“Heart disease is the world’s leading cause of death. This study proves it doesn’t have to be.” – Dr. Kahleova
Coronary artery disease is a caused by plague buildup in your coronary arteries. The coronary arteries are the blood vessels that bring oxygen to your heart. The plaque in the blood vessels stiffens them and makes it harder to get oxygen-rich blood to the heart.
This plaque is sticky and things like inflammatory cells, lipoproteins, and calcium attach to it. These materials, along with cholesterol, increase the build up and make the vessel narrower.
Eventually, this blood vessel may develop a new one around the blockage to get blood to your heart. Although this may sound good and dandy, under stress and over working, this new vessel might not get enough blood to the heart and this can cause a heart attack.
Doctors have noted that there can be a solution to this problem: a plant based diet.
They not only found that the vegetarian diet can prevent heart diseases but can also sometimes reverse them. This diet works because plants are rich in fiber and phytonutrients. Phytonutrients are known for reducing inflammation and oxidative stress.
Animal meat is often high in fat, cholesterol, heme iron, and environmental pollutant which can all cause problems with the heart.
This is a life style change that many doctors want to push, moving away form excessive meat consumption and going toward more plant-based diets.

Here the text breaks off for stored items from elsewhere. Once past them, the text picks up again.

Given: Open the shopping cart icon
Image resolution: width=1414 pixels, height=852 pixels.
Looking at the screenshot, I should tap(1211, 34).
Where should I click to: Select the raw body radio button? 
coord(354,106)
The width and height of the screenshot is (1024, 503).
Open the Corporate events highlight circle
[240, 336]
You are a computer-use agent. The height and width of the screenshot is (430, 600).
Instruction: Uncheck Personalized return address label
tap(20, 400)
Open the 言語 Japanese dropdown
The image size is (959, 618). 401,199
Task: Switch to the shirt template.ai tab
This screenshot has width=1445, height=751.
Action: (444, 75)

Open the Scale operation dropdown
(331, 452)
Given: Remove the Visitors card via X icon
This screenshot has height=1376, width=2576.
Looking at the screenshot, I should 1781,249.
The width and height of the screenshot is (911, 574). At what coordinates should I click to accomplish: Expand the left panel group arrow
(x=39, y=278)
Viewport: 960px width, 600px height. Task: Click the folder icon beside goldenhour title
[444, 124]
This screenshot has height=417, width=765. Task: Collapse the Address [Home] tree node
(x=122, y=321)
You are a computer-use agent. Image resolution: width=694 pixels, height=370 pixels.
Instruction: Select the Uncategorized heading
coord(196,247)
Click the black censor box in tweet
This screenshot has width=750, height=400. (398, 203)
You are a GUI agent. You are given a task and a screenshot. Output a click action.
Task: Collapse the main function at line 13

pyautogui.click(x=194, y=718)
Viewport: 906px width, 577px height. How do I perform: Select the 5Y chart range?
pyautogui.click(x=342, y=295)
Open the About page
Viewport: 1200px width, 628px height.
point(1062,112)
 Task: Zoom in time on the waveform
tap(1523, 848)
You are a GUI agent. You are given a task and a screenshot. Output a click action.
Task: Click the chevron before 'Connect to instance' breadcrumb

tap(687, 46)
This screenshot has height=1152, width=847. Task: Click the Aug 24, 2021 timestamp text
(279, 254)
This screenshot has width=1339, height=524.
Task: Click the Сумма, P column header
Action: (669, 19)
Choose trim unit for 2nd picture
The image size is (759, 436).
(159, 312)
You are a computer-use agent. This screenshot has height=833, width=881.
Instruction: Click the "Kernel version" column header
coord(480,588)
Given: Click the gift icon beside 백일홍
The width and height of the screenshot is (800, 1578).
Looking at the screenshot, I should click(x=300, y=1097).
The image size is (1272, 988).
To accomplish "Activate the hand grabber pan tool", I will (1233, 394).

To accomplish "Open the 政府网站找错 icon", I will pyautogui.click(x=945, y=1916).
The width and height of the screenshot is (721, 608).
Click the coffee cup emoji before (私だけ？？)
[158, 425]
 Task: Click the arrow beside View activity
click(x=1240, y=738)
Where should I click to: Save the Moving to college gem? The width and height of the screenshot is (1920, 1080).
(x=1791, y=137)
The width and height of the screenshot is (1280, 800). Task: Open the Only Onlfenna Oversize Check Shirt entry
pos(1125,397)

Many think starting a plant-based diet is tricky but you can substitute meat with, tofu, tempeh, Seitan, Jackfruit, eggplant, lentils, beans, and so much more! With restaurants having more accommodations, eating out doesn’t have to be hard either!
Here is a quick recipe even the toughest meat eater will love!:
Drain 1 can tomatoes in a colander over a bowl, reserving 1/2 cup liquid. Drain remaining 1 can tomatoes; discard liquid. Combine tomatoes, reserved 1/2 cup liquid, and chickpeas in a bowl.
Heat 1 tablespoon oil in a large skillet over medium-high. Add garlic, 1/2 teaspoon salt, and next 5 ingredients (through eggplant); sauté 7 to 8 minutes or until slightly tender. Stir in tomato mixture and remaining 1/2 teaspoon salt; cover, and cook 5 minutes.
Uncover pan; stir in vinegar, paprika, and black pepper. Cook 5 minutes or until vegetable mixture is slightly thickened. Divide vegetable mixture among 4 shallow bowls; drizzle servings evenly with remaining 1 1/2 teaspoons oil. Sprinkle with basil leaves, if desired.